Heute denkt Zimmek, dass es womöglich gar kein Unfall war. Er hatte damals hohe Spielschulden. "Ich glaube, ich wollte mir das Leben nehmen." Umso mehr kämpft er seitdem. Das Sprechen fällt ihm nicht leicht, manchmal muss er nach Worten ringen. Er hat seinen Geruchs- und Geschmackssinn verloren, kann sich nur schwer konzentrieren und schweift ständig ab. Seinen gut bezahlten Job als Dreher in einer Maschinenfabrik musste er aufgeben. Heute lebt er von einer Erwerbsunfähigkeitsrente von 1400 Euro und hat einen kleinen Job als Hofreiniger bei einer Firma in Norderstedt.
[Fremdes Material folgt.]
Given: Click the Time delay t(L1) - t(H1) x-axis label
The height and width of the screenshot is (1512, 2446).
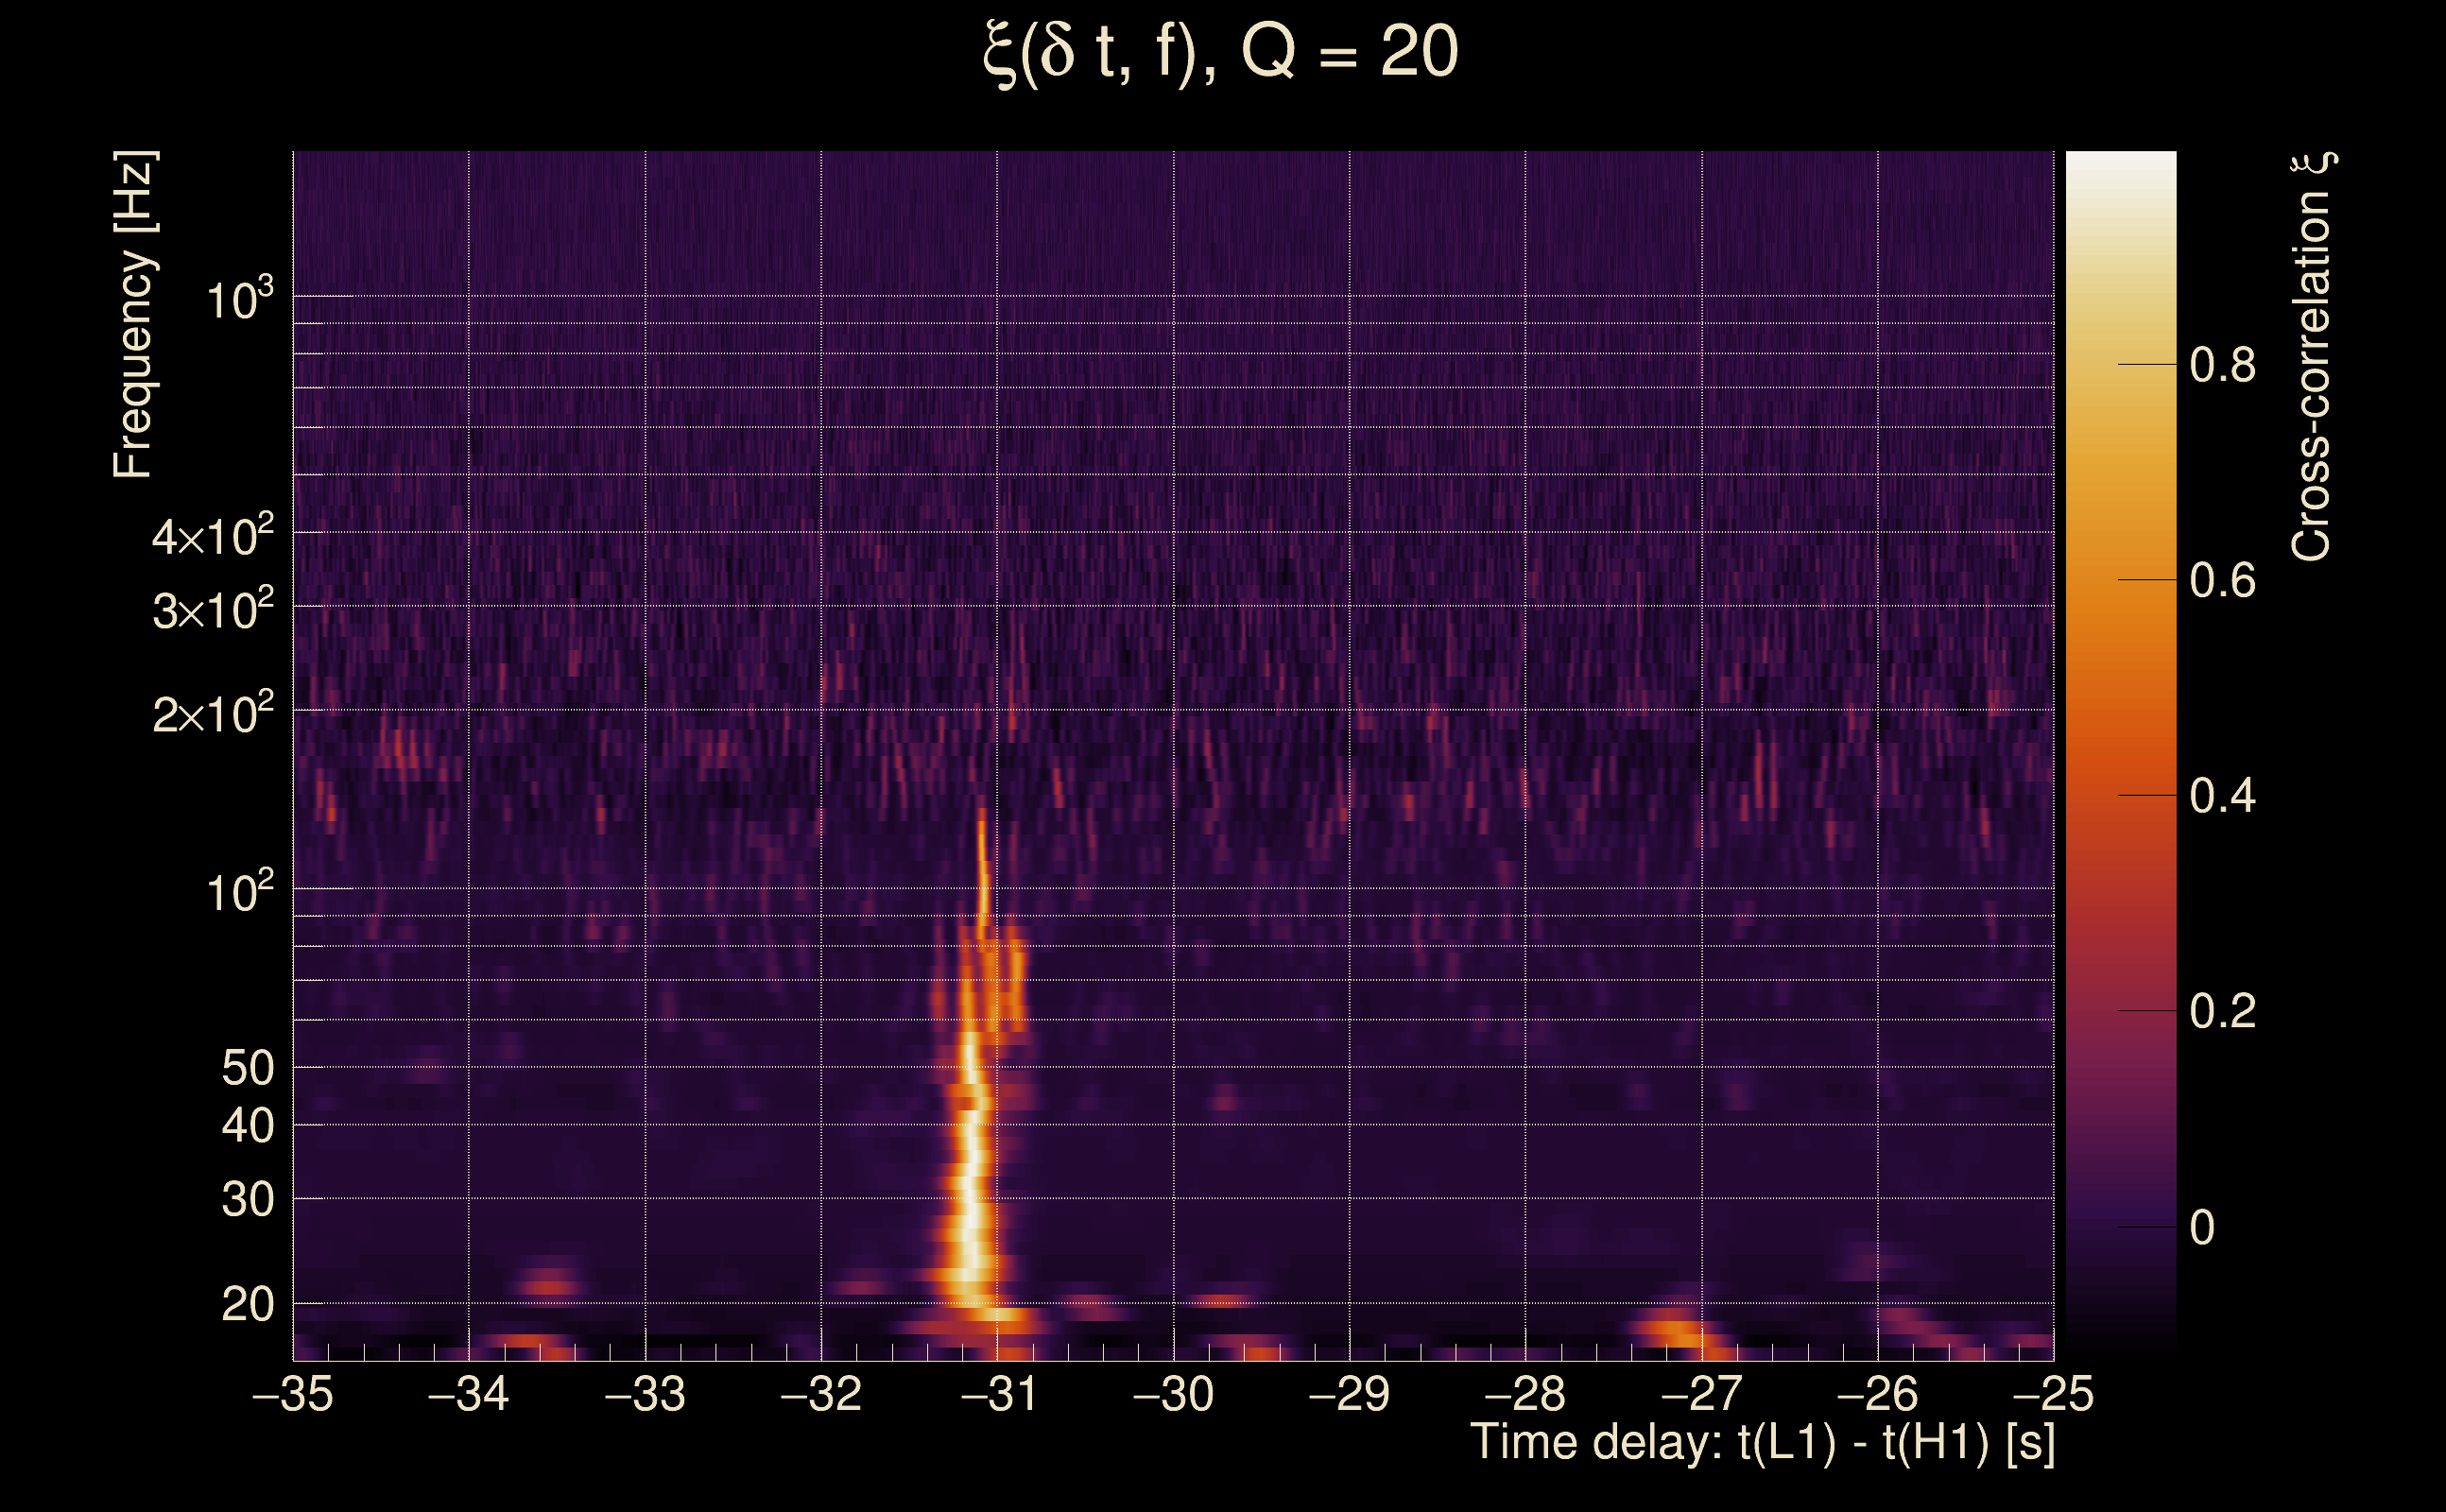Looking at the screenshot, I should point(1762,1443).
Seit zehn Jahren arbeitet er da. "Die sind sehr zufrieden mit mir."

2003, die Kinder waren da zwei und vier, begann der Streit mit seiner zweiten Frau, die er über eine Zeitungsannonce kennen lernte und 1998 geheiratet hatte. Die Familie war nach Buxtehude gezogen. Sie habe nur auf seine Kosten gelebt und sei dem Alkohol verfallen, sagt er über seine Frau. Es gab ständig Streit, sie machte ihm Vorwürfe, drohte und beleidigte ihn. 2006 wurde die Ehe geschieden. Für ihren Mann beantragte Birgit W. vorher noch die Vormundschaft. Das verzeiht er ihr bis heute nicht.
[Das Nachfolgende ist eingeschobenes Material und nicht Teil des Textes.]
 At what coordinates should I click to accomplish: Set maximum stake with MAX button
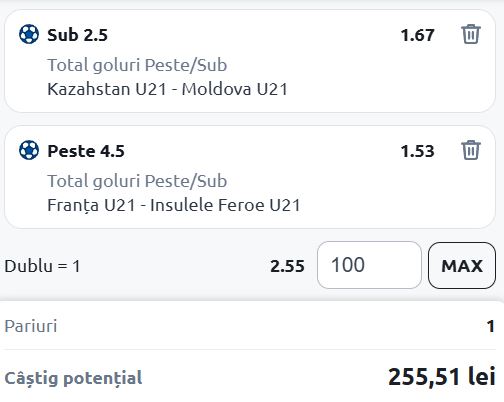[462, 265]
Michael Zimmek hat seitdem einen Betreuer von Amts wegen. Der sei zwar nett, aber er brauche ihn nicht mehr, sagt er. Er will endlich für sich alleine entscheiden. Das zuständige Amt für Jugend und Soziales in Bad Segeberg sieht das genauso. Zimmek sei kommunikativ und kontaktfreudig, eine rechtliche Vertretung sei nicht mehr nötig und "alsbald aufzuheben", schrieb die Betreuungsbehörde im Juli dieses Jahres an das Vormundschaftsgericht in Norderstedt. Und der ärztliche Gutachter fordert nach seinem Besuch in Zimmeks Wohnung im Oktober: "Aus ärztlicher Sicht muss die rechtliche Betreuung aufgehoben werden." Betreuer Jürgen Froh sieht das ähnlich. Zwar habe er Zimmek bei seinen Problemen sicherlich helfen können. "Ich könnte mir aber vorstellen, dass er es alleine schafft."
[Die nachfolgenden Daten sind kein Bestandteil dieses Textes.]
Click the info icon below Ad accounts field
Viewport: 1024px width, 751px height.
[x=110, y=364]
Das war die zweite gute Nachricht in diesem Jahr für Zimmek. Einen Monat zuvor hatte er endlich vor Gericht durchgesetzt, dass er seine beiden jüngsten Kinder wieder sehen darf. Alle zwei Wochen könne er Carolin und Marleen unter Aufsicht in Wedel treffen, wo diese bei ihrer Mutter leben, entschied das Familiengericht Pinneberg Mitte Juni. Das erste Wiedersehen zwei Wochen darauf wurde von einer Mitarbeiterin der Sozialen Dienste des Kreises sehr positiv beschrieben: "Alle drei spielen zusammen. Es macht den Eindruck, als haben alle Spaß", schrieb sie im Juli. Die kleine Marleen schmust sogar mit dem Vater. Von da an kam nur noch die jüngere Tochter. Carolin möchte ihren Vater nicht sehen, ließ die Mutter ausrichten. Zimmek will sich nicht damit abfinden. "Ich liebe sie alle beide. Ich würde alles für sie tun." Er glaubt, seine Ex-Frau wolle ihm die Kinder vorenthalten, rede schlecht über ihn. "Aber da muss ich jetzt durch. Ich bin ein Kämpfer." Wenn er stürzt, steht er wieder auf. Das hat er schon mal bewiesen.